Document section ::
A fact of life (and death) in states like Wisconsin is that of deer-vehicle collisions (DVCs).2 For you city dwellers or inhabitants of southern states, let me inform you that DVCs are indeed a Big Deal. About 1,000,000 occur annually in the USA, resulting in much property damage, a few hundred human deaths, and many thousands of deceased ungulates. (For our European readers, you are likely aware of the problem (notably in Scandinavia) in part because of the infamous Moose Test.)
So now let us bring these strands together: system dynamics, deer, wolves, and cars, as discussed in a great paper, Wolves make roadways safe, by Raynor, Grainger, and Parker3. These three took the opportunity of the natural experiment created by the (re)introduction of wolves into Wisconsin to see how DVCs were, um, impacted: was this a local Kaibab story, where the wolves ate the deer and thus the number of DVCs dropped?4
And yes, indeed, this is what happened. Read the paper for all the statistical analysis - and as always, any errors in interpretation are mine, and as always, my thanks to the authors for carrying out this work. Boiling it down (the puns keep multiplying!), here’s a good summary chart:
In sum:
“The preferred model shows that wolf presence reduces DVCs by 23.7% for the average [ Wisconsin ] county, on net.”

[Dataset entries]
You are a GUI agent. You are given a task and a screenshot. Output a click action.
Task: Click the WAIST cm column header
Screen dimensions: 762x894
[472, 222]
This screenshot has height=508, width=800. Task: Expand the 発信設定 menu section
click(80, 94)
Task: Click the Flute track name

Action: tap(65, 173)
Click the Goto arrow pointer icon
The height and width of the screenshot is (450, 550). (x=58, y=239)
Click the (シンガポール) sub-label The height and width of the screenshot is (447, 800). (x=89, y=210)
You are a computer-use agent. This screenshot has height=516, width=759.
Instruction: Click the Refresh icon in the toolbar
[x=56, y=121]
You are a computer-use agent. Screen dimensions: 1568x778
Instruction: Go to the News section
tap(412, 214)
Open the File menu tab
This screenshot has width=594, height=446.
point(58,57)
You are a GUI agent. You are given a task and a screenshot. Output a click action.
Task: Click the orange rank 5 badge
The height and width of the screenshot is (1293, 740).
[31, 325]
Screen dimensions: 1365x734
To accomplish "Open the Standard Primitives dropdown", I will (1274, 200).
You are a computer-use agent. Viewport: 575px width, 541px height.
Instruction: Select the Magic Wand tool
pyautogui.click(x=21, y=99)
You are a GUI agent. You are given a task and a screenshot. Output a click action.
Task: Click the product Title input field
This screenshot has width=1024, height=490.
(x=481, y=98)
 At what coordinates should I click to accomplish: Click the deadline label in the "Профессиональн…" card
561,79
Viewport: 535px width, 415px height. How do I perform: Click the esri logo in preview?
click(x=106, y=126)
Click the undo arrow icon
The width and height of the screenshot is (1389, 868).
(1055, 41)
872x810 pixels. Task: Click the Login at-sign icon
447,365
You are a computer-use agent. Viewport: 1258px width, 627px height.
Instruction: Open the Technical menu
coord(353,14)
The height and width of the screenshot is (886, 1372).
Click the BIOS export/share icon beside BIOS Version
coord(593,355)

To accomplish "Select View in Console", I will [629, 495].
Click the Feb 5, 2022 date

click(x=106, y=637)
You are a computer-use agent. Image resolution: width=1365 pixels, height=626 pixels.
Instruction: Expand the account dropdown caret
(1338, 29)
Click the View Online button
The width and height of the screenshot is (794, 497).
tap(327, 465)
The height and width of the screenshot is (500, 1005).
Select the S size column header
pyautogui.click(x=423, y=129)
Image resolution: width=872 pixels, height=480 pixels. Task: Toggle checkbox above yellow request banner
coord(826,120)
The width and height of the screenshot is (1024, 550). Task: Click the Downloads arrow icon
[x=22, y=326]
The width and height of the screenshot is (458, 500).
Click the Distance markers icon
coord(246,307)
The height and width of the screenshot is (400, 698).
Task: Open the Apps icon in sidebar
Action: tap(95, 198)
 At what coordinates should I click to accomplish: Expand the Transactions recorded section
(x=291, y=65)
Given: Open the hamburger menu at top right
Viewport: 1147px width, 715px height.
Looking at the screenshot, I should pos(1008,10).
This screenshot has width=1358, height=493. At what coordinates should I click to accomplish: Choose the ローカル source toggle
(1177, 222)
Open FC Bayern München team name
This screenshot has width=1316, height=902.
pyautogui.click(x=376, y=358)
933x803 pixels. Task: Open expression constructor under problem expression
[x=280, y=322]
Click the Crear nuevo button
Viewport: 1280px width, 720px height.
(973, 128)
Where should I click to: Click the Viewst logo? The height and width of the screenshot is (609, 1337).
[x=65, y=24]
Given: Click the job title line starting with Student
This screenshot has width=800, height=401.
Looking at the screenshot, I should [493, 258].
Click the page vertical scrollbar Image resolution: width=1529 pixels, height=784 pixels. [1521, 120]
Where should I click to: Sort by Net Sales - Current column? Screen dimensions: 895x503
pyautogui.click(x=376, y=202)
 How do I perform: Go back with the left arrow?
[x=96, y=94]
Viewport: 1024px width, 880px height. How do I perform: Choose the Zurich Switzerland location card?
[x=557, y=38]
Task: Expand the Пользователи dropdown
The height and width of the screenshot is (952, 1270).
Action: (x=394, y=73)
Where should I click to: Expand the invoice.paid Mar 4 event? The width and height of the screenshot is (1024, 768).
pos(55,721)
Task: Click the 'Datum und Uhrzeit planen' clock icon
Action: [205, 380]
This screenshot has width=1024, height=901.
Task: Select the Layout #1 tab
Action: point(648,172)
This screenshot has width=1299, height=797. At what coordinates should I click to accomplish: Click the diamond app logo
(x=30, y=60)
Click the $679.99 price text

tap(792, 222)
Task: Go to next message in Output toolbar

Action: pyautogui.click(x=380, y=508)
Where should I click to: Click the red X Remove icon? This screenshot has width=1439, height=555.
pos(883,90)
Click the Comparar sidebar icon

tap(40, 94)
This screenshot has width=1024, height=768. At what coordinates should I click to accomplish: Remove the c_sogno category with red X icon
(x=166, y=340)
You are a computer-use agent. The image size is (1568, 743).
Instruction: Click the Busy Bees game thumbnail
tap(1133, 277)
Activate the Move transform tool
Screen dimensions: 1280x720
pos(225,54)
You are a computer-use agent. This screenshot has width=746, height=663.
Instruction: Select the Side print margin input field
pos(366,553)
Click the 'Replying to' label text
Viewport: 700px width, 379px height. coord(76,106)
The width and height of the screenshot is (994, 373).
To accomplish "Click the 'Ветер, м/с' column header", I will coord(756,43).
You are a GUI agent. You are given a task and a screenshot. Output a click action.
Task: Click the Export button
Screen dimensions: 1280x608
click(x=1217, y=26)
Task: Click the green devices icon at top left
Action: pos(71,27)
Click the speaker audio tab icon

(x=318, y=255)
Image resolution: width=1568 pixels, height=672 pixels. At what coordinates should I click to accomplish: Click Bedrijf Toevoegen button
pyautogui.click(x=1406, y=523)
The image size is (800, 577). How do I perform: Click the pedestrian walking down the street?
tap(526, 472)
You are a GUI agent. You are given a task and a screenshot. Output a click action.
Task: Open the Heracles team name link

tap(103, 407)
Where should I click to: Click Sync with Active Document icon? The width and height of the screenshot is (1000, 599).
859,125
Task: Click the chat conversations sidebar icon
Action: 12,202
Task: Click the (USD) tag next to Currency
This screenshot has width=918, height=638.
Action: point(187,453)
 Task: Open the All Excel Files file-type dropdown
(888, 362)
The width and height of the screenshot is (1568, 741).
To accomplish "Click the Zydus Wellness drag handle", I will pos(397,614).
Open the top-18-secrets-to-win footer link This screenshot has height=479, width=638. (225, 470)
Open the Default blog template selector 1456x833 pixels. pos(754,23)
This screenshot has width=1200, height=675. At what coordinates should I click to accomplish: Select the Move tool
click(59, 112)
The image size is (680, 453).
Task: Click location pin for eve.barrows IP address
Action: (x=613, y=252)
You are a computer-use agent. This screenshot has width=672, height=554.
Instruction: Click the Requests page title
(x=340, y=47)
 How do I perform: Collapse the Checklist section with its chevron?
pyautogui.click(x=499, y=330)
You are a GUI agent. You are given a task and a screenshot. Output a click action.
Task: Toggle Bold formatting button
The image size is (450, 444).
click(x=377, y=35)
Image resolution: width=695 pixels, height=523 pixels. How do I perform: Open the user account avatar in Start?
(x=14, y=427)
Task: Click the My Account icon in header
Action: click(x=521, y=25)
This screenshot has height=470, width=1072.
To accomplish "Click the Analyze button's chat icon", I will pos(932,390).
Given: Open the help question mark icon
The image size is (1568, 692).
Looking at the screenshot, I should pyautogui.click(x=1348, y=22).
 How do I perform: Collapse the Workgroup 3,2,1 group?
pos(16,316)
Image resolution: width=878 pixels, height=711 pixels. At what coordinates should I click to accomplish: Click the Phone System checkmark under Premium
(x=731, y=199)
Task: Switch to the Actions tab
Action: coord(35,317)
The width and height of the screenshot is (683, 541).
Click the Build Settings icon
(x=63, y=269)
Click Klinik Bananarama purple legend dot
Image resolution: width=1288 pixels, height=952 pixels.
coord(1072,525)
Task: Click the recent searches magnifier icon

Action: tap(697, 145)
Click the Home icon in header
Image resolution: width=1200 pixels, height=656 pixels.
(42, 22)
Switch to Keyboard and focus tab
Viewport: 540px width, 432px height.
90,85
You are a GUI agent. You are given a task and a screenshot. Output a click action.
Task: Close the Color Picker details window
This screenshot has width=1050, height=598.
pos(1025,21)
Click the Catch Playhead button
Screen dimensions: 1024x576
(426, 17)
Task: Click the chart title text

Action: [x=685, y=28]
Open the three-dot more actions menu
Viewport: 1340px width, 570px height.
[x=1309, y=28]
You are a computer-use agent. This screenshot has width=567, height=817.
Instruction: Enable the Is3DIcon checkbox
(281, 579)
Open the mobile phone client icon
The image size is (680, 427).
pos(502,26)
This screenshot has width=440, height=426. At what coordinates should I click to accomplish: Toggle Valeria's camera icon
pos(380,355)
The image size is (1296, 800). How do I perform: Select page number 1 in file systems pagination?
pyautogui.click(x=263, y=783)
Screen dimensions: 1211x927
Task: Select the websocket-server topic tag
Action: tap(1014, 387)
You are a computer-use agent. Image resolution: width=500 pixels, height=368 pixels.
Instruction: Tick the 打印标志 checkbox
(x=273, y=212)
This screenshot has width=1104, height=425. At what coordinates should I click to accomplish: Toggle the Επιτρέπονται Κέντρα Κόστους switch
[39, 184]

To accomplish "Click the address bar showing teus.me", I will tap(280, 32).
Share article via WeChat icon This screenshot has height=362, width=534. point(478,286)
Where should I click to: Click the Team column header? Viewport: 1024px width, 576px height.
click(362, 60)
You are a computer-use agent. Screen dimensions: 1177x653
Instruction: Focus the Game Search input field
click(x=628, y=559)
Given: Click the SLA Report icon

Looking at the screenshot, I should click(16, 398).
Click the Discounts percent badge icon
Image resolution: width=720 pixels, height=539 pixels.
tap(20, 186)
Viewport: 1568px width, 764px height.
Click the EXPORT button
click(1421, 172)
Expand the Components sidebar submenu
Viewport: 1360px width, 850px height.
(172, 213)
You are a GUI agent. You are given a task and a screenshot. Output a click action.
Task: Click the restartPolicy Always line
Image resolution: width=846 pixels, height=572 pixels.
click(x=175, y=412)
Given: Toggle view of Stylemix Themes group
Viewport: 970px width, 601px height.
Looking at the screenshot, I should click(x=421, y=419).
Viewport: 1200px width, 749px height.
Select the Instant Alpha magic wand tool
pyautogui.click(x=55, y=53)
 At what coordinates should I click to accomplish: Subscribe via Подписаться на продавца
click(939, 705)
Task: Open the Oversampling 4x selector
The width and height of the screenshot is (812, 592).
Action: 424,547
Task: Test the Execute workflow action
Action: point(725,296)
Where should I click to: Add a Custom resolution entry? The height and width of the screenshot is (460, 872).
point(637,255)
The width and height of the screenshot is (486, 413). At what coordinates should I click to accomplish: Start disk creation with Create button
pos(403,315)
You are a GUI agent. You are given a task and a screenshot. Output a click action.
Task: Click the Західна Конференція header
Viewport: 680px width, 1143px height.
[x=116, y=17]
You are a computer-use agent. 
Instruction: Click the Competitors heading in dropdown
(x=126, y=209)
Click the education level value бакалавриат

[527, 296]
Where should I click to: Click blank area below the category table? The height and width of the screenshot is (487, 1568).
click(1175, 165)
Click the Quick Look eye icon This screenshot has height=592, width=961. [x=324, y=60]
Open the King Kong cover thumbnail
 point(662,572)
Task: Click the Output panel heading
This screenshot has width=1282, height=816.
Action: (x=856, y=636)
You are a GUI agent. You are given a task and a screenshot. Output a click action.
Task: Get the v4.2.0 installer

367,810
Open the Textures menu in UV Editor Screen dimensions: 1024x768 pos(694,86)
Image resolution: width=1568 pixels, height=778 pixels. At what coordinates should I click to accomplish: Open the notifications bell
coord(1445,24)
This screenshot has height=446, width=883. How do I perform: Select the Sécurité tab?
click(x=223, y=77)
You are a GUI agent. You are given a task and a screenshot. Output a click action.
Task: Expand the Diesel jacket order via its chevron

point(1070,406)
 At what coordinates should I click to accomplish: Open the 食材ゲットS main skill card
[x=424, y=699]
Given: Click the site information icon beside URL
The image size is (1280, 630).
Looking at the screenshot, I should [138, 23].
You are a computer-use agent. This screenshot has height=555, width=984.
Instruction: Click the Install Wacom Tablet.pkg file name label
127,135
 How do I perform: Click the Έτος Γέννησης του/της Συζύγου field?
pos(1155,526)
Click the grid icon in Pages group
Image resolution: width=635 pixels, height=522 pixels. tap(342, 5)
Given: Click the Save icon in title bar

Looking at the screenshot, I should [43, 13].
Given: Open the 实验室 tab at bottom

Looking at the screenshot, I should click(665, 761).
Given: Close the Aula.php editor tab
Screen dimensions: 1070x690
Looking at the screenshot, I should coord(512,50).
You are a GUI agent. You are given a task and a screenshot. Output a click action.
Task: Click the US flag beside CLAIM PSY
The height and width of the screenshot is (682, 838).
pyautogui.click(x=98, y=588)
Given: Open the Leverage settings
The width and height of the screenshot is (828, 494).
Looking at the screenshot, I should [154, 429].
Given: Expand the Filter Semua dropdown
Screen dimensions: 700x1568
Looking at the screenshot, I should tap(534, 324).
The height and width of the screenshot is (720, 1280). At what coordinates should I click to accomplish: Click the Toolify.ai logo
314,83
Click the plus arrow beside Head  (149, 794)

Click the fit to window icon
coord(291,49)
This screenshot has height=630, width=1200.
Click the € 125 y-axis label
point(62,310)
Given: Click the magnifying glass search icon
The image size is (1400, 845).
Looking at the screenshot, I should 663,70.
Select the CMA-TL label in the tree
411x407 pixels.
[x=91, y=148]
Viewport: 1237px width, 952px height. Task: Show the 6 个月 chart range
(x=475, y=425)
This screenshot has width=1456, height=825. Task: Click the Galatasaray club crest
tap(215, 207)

Questions ::
#1 List the strands that the passage on wolves and deer-vehicle collisions says it brings together.
#2 According to the passage on wolves and deer-vehicle collisions, roughly how many deer-vehicle collisions occur each year in the USA?
#3 State whether each statement agrees with the passage on wolves and deer-vehicle collisions. Answer yes or no and quote the words that decide it.
(a) Deer-vehicle collisions in the USA result in a few thousand human deaths each year.
(b) The paper by Raynor, Grainger, and Parker is titled "Wolves make roadways safe".
(c) The preferred model finds that wolf presence lowers deer-vehicle collisions by 23.7% for the average Wisconsin county.

Answers provided ::
#1 System dynamics, deer, wolves, and cars.

#2 About 1,000,000.

#3
(a) No: "a few hundred human deaths"
(b) Yes: "Wolves make roadways safe, by Raynor, Grainger, and Parker"
(c) Yes: "wolf presence reduces DVCs by 23.7% for the average [ Wisconsin ] county"